A partir dessa altura foi-me muito fácil perceber o meu pai, porque motivo ele se irritava facilmente quando íamos a um restaurante, bar ou café e éramos atendidos, por quem, claramente não tinha a menor vocação nem formação para trabalhar em restauração.
Infelizmente é o que existe de mais comum por aí: estabelecimentos abertos por quem não percebe nada do que é bem servir, de como estabelecer uma boa casa. Existem honrosas excepções de pessoas que, embora não tenham a formação, têm a vocação, o gosto, sobressaem pela forma como recebem e não os imaginamos em mais lado nenhum.

Depois existem os maus casos, tão frequentes, os que vou colocando na tal "lista negra". Aqueles em que não deixamos gorjeta como protesto silencioso, para os quais esboçamos um sorriso amarelo à saída, enquanto juramos solenemente em silêncio nunca mais voltar. Aqueles que para mim são inferiores a uma bela falafel ou até um hamburger comidos no shopping.

Cá em casa estamos a caminho da cura para as más experiências gastronómicas. Um dos passos foi a jura solene de recusar todos os convites para jantares de grupo, mais especificamente aqueles jantares de aniversário com ementas pré-definidas, onde nos servem os mais que dejá vú bacalhau com natas e bifinhos com cogumelos.

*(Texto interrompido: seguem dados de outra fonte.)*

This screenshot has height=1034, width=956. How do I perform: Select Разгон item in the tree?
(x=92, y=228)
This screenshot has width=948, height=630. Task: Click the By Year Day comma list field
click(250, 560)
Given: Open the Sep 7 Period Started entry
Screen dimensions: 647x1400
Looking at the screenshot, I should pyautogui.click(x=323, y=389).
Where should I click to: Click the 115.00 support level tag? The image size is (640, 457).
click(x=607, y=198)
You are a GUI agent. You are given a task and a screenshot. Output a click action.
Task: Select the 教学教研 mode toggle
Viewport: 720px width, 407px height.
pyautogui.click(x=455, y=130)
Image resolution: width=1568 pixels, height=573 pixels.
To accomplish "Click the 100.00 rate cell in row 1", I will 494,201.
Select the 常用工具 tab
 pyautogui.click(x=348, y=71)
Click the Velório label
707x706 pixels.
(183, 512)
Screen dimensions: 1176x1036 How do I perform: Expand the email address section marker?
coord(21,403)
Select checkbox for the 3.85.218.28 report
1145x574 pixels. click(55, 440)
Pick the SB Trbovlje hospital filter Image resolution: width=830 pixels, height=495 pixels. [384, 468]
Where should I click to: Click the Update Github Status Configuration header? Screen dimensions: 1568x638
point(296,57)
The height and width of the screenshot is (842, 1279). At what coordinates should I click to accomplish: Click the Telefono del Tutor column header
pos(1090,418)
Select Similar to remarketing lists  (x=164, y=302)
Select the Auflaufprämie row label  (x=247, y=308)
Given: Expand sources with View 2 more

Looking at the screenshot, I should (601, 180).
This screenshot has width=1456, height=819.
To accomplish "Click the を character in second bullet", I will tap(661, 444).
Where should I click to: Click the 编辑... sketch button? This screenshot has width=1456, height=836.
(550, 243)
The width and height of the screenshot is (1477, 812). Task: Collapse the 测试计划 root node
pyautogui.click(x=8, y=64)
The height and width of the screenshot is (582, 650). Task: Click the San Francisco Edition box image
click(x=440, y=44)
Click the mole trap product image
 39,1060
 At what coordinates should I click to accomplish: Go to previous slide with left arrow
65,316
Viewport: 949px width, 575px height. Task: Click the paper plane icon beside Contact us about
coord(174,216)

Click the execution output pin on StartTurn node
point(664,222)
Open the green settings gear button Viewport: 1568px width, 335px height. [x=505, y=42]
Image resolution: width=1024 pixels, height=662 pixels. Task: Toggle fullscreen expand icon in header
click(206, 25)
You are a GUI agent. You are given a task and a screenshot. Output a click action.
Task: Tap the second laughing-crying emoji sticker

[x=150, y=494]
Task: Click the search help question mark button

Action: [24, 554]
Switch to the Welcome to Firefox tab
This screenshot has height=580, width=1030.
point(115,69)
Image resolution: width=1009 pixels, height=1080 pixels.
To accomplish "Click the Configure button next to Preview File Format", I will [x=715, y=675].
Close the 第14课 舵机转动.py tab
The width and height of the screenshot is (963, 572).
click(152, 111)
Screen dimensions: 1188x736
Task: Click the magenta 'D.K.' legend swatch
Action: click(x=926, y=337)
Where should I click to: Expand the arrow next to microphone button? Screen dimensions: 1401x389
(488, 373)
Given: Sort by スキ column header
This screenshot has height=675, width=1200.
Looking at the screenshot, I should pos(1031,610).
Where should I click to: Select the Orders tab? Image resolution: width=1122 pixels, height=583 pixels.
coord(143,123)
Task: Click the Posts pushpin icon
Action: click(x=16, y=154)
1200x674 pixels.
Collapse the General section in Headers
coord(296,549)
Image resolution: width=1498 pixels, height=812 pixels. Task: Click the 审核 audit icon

O ano passado, depois de uma má experiência na praia de Carcavelos, chegámos à conclusão que já não temos, nem idade nem pachorra, para dividir doses microscópicas de comida sensaborona com uma mesa repleta de estranhos, com quem estamos colados pelos cotovelos, sem conversa possível por falta de assunto e porque o tipo do karaoke gosta demais de ouvir a própria voz. E ainda pagar uma nota pela experiência dolorosa.